You should check your potential boyfriend/girlfriend against the values listed in 1 Corinthians. Ask yourself if the two of you are patient and kind to one another. Are you envious of one another? Do you boast about one another or to each other? Go through the characteristics to measure your relationship.
Only Date Believers
God is pretty picky on this one, and the Bible makes this issue very clear.
Deuteronomy 7:3: “Do not intermarry with them. Do not give your daughters to their sons or take their daughters for your sons” (NIV)2Corinthians 6:14: “Do not be yoked together with unbelievers. For what do righteousness and wickedness have in common? Or what fellowship can light have with darkness?” (NIV)The Bible seriously warns us about dating non-Christians. While you may not be looking at marrying anyone at the moment, it should always be in the back of your head. Why get involved emotionally with someone that you should not marry? This does not mean you cannot be friends with that person, but you should not date them.
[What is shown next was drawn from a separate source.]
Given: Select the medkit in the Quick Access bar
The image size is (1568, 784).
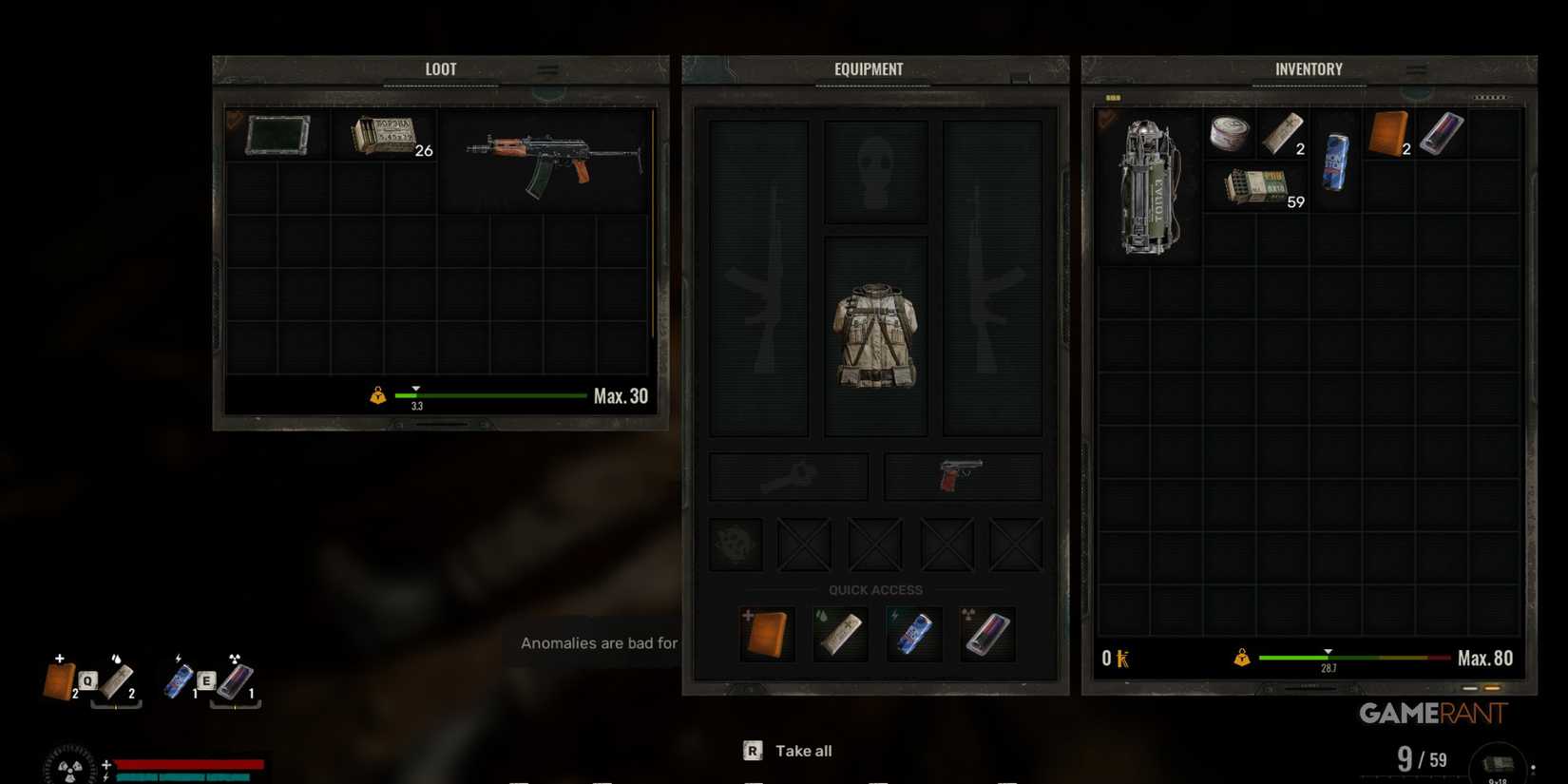Looking at the screenshot, I should pyautogui.click(x=766, y=632).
This also means that you should avoid “missionary dating,” which is dating a non-believer in the hopes that you can convert him or her. Your intentions may be noble, but the relationships rarely work out. Some Christians have even gotten married to non-believers, hoping that they can convert their spouse, but often the relationships end up in disaster.
On the other hand, some Christian teens believe that interracial dating is inappropriate due to the scriptures that tells Christians to avoid being yoked to non-Christians. However, there is actually nothing in the Bible that prohibits dating people of other races. The Bible places more emphasis on Christians dating other Christians. It is culture and society that place an emphasis on race.
So make sure you are only dating those who share your beliefs. Otherwise you may find that your relationship is a struggle rather than a joy.
Be careful of recreational dating, where you date for the sake of dating. God calls us to love one another, but the scripture is clear that He asks us to be careful. While love is a beautiful thing, the breaking off of relationships is hard. There is a reason they call it a “broken heart.” God understands the power in love and the damage a broken heart can do. This is why it is important for Christian teens to really pray, know their hearts, and listen to God when they decide to date.